→ WORK INSTRUCTIONS:
Starting with the first line of the material and going on through the line with "(x=1012, y=84)", give those lines again with "Viewport" switched to "Window" and nothing else altered.

### SUPPLIED RECORDS

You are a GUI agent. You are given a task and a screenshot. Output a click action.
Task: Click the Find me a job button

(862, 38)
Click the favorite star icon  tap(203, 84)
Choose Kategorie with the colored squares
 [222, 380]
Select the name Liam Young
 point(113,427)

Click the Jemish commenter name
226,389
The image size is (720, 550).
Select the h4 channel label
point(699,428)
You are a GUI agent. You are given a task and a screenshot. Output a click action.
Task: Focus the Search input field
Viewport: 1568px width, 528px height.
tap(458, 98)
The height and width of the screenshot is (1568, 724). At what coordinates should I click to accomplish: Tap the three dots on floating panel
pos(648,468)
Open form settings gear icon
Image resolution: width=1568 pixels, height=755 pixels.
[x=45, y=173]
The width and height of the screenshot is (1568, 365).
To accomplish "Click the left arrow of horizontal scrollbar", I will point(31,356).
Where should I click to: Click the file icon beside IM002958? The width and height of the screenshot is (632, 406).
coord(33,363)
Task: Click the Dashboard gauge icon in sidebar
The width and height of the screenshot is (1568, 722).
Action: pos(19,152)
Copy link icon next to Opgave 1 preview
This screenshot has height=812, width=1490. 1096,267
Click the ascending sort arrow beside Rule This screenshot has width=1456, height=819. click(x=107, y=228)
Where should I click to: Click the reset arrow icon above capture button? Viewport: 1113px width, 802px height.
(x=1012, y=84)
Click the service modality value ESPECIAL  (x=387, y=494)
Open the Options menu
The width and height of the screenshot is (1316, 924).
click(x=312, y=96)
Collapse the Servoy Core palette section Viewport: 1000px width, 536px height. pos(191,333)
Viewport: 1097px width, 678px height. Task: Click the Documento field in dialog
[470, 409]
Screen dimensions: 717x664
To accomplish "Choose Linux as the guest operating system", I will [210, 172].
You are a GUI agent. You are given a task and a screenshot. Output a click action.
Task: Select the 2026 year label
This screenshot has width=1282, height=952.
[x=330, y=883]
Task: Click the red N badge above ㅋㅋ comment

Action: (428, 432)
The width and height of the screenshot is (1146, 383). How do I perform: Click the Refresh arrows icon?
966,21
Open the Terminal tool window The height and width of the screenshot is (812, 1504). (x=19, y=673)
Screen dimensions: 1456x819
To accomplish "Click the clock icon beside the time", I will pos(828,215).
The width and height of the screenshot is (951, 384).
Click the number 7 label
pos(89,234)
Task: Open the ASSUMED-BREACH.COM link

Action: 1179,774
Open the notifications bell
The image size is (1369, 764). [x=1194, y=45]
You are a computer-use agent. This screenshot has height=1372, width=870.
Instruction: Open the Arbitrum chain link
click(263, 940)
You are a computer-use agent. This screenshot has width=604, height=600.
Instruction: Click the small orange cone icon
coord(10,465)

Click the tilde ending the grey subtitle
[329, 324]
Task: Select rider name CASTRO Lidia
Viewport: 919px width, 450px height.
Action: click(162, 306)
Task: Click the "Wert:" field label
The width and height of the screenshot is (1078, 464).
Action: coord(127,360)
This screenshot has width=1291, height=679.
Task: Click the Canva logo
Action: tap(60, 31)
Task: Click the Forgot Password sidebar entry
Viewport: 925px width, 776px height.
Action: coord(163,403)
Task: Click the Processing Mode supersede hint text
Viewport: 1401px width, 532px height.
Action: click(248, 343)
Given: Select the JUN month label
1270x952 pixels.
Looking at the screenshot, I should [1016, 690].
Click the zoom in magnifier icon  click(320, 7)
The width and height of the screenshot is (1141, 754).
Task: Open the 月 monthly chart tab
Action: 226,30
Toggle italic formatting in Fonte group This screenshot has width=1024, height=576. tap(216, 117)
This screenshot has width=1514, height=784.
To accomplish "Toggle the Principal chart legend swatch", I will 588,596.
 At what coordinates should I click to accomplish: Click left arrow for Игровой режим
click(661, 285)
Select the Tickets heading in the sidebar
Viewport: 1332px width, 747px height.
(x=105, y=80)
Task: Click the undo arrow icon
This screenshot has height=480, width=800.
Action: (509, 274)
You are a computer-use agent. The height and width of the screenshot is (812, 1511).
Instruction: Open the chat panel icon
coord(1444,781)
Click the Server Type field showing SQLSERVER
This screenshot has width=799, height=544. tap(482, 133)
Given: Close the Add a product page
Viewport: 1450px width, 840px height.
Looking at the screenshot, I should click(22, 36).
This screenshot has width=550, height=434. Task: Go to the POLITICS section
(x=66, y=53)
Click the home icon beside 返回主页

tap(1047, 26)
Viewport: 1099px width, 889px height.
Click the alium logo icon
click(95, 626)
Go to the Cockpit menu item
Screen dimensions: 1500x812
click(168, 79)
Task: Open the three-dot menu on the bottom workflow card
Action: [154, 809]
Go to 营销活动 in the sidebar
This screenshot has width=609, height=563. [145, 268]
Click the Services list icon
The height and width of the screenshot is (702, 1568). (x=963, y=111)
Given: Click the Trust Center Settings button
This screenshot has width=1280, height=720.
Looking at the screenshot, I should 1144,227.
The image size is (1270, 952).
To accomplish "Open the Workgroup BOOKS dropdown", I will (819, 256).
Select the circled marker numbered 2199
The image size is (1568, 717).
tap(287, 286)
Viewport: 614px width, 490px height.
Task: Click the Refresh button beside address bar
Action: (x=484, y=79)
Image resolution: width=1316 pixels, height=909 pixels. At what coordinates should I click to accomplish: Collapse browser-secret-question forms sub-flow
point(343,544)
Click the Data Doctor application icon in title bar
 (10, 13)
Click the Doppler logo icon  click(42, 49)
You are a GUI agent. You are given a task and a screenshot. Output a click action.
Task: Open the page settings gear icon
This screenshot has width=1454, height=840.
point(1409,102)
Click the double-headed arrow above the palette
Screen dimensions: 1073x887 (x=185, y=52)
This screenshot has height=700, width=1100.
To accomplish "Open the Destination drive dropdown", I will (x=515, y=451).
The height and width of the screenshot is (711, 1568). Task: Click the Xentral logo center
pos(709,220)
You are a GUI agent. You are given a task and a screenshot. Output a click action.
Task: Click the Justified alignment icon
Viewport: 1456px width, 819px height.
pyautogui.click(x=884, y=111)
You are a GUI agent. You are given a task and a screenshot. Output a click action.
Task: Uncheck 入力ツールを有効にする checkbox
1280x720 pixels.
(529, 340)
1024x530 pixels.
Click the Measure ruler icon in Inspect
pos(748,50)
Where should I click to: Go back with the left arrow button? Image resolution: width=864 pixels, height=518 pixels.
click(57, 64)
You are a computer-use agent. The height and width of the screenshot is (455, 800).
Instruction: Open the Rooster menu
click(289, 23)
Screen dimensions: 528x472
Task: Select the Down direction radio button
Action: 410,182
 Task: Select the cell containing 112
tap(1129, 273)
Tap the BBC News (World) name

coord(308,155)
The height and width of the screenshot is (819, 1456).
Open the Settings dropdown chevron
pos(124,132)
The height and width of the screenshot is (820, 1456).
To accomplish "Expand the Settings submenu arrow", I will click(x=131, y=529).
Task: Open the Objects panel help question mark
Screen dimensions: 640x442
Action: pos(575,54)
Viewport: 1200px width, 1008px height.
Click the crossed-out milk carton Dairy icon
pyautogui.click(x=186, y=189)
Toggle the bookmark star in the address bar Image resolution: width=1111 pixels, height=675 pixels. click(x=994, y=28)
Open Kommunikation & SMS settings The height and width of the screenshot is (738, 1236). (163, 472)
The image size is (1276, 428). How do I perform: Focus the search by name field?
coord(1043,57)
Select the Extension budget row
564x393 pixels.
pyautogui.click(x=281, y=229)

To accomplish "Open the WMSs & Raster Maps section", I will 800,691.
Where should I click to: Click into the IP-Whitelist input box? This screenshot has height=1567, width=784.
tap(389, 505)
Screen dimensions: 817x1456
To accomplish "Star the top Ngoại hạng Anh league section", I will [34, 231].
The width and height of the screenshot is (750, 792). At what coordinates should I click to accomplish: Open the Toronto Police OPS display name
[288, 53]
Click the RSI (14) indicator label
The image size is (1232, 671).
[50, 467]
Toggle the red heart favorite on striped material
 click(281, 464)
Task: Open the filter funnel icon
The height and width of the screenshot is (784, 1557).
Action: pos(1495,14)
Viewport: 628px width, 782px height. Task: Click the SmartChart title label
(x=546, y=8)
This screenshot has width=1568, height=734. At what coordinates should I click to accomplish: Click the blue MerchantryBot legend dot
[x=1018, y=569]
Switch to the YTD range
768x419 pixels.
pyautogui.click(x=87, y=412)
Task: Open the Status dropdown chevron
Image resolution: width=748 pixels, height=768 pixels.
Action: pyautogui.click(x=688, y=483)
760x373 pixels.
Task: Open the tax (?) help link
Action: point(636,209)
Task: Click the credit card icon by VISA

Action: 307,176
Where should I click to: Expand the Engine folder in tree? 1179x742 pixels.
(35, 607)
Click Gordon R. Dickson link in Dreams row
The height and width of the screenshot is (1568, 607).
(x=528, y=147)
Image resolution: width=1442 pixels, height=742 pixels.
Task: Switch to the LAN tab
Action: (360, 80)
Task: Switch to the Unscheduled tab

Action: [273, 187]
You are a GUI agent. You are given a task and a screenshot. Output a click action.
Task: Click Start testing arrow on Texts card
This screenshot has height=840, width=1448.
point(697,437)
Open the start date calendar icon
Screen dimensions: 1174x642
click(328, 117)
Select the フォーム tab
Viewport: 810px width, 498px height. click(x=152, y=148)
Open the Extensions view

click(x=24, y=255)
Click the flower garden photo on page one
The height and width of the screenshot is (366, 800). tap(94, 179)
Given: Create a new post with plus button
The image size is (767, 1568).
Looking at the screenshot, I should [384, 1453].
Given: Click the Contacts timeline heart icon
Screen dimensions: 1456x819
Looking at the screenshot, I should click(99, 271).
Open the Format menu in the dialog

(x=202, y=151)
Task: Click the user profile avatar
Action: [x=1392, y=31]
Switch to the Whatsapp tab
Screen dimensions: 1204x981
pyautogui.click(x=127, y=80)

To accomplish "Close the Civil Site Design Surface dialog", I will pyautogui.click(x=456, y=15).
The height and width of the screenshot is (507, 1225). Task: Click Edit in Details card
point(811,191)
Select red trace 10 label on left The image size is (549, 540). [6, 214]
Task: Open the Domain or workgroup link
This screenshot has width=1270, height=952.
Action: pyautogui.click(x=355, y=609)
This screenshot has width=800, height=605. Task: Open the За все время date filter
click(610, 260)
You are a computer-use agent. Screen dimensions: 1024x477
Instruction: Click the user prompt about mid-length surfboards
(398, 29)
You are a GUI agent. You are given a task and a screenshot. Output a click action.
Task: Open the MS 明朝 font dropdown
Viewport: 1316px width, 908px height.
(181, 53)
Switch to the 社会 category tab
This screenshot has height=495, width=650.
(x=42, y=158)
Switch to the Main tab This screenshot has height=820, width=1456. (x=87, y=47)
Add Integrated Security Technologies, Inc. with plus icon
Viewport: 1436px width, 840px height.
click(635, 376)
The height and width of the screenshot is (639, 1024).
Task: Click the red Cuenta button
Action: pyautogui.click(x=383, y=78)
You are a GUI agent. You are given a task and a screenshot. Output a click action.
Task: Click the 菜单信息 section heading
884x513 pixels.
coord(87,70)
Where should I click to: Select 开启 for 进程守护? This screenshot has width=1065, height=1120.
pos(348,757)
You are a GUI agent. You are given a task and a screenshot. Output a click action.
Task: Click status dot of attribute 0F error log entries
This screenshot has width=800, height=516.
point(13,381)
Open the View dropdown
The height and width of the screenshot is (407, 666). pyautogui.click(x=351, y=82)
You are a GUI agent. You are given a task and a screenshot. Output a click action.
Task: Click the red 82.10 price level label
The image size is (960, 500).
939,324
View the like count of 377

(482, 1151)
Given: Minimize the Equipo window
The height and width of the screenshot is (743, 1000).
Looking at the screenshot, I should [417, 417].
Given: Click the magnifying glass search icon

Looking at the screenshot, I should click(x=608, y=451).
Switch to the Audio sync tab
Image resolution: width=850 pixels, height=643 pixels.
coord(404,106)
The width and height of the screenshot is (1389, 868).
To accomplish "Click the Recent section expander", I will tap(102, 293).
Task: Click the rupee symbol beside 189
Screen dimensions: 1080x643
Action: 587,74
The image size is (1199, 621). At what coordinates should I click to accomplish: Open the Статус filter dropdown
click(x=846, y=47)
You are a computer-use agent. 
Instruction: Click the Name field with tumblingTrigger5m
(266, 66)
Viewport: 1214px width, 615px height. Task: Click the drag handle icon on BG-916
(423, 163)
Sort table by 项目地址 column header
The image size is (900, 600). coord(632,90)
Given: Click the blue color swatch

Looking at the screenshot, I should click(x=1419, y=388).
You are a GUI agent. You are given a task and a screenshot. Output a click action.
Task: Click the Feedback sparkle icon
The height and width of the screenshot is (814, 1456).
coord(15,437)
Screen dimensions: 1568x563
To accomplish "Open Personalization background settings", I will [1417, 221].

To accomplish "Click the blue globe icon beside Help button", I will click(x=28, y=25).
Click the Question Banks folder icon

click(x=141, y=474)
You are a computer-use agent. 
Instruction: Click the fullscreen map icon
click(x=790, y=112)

######

→ REPLY TO THE TASK:
You are a GUI agent. You are given a task and a screenshot. Output a click action.
Task: Click the Find me a job button

(862, 38)
Click the favorite star icon  tap(203, 84)
Choose Kategorie with the colored squares
 [222, 380]
Select the name Liam Young
 point(113,427)

Click the Jemish commenter name
226,389
The image size is (720, 550).
Select the h4 channel label
point(699,428)
You are a GUI agent. You are given a task and a screenshot. Output a click action.
Task: Focus the Search input field
Window: 1568px width, 528px height.
tap(458, 98)
The height and width of the screenshot is (1568, 724). At what coordinates should I click to accomplish: Tap the three dots on floating panel
pos(648,468)
Open form settings gear icon
Image resolution: width=1568 pixels, height=755 pixels.
[x=45, y=173]
The width and height of the screenshot is (1568, 365).
To accomplish "Click the left arrow of horizontal scrollbar", I will point(31,356).
Where should I click to: Click the file icon beside IM002958? The width and height of the screenshot is (632, 406).
coord(33,363)
Task: Click the Dashboard gauge icon in sidebar
The width and height of the screenshot is (1568, 722).
Action: pos(19,152)
Copy link icon next to Opgave 1 preview
This screenshot has height=812, width=1490. 1096,267
Click the ascending sort arrow beside Rule This screenshot has width=1456, height=819. click(x=107, y=228)
Where should I click to: Click the reset arrow icon above capture button? Window: 1113px width, 802px height.
(x=1012, y=84)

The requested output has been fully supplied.